▶ [Reading text]
-- Begin --
I wish I had remembered, two years ago, that Sinéad Morrissey’s Through the Square Window was written between her first pregnancy and the first two weeks of her second child’s life. Of course, while I’d have particularly appreciated a lot of the collection at the time, it still resonates, to the point that it’s difficult to decide what, specifically, to share.
There are some lovely passages about pregnancy: “how you came to roll and hiccup and kick / against the windowless dark, feet to my heart / and skull to the pelvic cradle,” from Matter (reminiscent, however vaguely, and perhaps only to me, of Plath’s You’re)
It seems I’ve shared two birth poems before: “and in that inner cinema saw / the ruched vermilion curtains rise / on a vast screen showing lava. There, / you issued forth in scarlet flumes, / in cinescope, in a sunrise of burst veins.” (from “I had my eyes shut the whole time”, in Newborn by Kate Clanchy) and The Language of the Brag by Sharon Olds – and I compare some of their imagery here. Well, to continue a theme, here is some more:
‘Love, the nightwatch…’
Love, the nightwatch, gloved and gowned, attended.
Your father held my hand. His hands grew bruised
and for days afterwards wore a green and purple coverlet
when he held you to the light, held your delicate, dented
head, thumbed-in like a water font. They used
stopwatches, clip charts, the distant hoof beats of a heart
(divined, it seemed, by radio, so your call fell intertwined
with taxicabs, police reports, the weather blowing showery
from the north) and a beautiful fine white cane,
carved into a fish hook. I was a haystack the children climbed
and ruined, collapsing almost imperceptibly
at first, then caving in spectacularly as you stuttered and came
– crook-shouldered, blue, believable, beyond me –
in a thunder of blood, in a flood-plain of intimate stains.
But wait! There’s more!
-- End --
▶ [Extracted data]
-- Begin --
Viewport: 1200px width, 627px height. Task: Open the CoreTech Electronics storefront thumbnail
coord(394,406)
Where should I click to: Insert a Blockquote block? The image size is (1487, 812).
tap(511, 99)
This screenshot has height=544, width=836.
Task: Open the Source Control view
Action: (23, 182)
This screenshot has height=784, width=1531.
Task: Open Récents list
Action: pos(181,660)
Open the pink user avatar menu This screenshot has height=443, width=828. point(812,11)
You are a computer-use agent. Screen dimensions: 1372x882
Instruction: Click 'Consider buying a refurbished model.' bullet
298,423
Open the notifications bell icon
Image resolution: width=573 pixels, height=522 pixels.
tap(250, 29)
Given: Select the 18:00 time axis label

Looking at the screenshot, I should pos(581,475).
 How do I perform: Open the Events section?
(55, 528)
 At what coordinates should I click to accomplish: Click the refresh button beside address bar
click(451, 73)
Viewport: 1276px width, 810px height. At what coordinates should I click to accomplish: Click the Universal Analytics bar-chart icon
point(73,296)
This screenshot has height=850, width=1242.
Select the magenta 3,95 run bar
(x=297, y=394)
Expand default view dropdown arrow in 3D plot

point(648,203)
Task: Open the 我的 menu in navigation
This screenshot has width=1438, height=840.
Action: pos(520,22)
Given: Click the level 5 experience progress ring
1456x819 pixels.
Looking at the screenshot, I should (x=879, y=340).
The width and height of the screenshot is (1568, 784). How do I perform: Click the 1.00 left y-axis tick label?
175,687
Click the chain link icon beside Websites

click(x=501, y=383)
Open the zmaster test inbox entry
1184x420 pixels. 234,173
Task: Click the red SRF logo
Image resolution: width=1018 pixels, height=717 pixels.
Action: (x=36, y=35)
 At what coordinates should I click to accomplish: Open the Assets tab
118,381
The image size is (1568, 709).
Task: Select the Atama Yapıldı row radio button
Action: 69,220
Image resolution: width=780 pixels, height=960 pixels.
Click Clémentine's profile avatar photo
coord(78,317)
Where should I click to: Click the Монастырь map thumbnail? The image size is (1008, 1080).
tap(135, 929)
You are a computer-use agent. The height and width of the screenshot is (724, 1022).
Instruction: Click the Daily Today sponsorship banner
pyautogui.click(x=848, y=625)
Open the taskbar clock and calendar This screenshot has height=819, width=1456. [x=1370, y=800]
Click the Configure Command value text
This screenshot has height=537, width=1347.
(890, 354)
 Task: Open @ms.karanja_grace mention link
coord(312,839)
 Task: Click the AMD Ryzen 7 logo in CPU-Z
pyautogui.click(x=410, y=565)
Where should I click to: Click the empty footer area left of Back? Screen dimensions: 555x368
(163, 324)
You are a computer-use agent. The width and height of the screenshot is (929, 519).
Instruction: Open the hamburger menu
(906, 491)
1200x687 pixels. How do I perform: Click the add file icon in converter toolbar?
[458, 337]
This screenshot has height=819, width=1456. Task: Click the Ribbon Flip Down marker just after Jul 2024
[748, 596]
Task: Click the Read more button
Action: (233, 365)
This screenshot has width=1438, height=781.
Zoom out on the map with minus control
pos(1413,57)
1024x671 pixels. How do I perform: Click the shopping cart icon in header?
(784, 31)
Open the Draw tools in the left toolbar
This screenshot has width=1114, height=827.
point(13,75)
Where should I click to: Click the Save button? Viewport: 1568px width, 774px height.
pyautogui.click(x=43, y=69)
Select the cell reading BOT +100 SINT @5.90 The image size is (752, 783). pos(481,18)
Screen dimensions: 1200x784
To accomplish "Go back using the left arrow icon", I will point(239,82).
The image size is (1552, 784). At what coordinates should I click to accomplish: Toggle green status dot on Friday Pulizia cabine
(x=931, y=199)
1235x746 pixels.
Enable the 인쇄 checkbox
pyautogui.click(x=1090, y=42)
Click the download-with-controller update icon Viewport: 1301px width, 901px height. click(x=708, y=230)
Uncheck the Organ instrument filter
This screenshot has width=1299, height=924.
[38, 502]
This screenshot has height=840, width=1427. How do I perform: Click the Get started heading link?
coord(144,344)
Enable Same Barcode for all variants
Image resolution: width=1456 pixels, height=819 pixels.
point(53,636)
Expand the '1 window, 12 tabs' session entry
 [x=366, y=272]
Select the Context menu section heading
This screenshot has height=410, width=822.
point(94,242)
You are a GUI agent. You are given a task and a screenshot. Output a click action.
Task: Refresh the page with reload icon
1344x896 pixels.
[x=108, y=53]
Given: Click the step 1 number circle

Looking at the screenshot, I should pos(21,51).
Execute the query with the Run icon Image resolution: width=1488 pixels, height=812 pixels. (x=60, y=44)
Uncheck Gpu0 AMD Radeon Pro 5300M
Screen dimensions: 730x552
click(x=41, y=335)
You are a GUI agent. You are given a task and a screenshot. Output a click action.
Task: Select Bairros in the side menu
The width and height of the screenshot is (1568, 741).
-- End --
▶ [Set tasks]
1. In the post about Sinéad Morrissey's poetry, reproduce everything from "Your father held" down to "of intimate stains.".
2. According to the post about Sinéad Morrissey's poetry, during what span of time was Through the Square Window written?
3. Identify every poet the post about Sinéad Morrissey's poetry mentions by name.

▶ [The answers]
1.
Your father held my hand. His hands grew bruised
and for days afterwards wore a green and purple coverlet
when he held you to the light, held your delicate, dented
head, thumbed-in like a water font. They used
stopwatches, clip charts, the distant hoof beats of a heart
(divined, it seemed, by radio, so your call fell intertwined
with taxicabs, police reports, the weather blowing showery
from the north) and a beautiful fine white cane,
carved into a fish hook. I was a haystack the children climbed
and ruined, collapsing almost imperceptibly
at first, then caving in spectacularly as you stuttered and came
– crook-shouldered, blue, believable, beyond me –
in a thunder of blood, in a flood-plain of intimate stains.

2. It was written between Morrissey's first pregnancy and the first two weeks of her second child's life.

3. Sinéad Morrissey, Plath, Kate Clanchy, Sharon Olds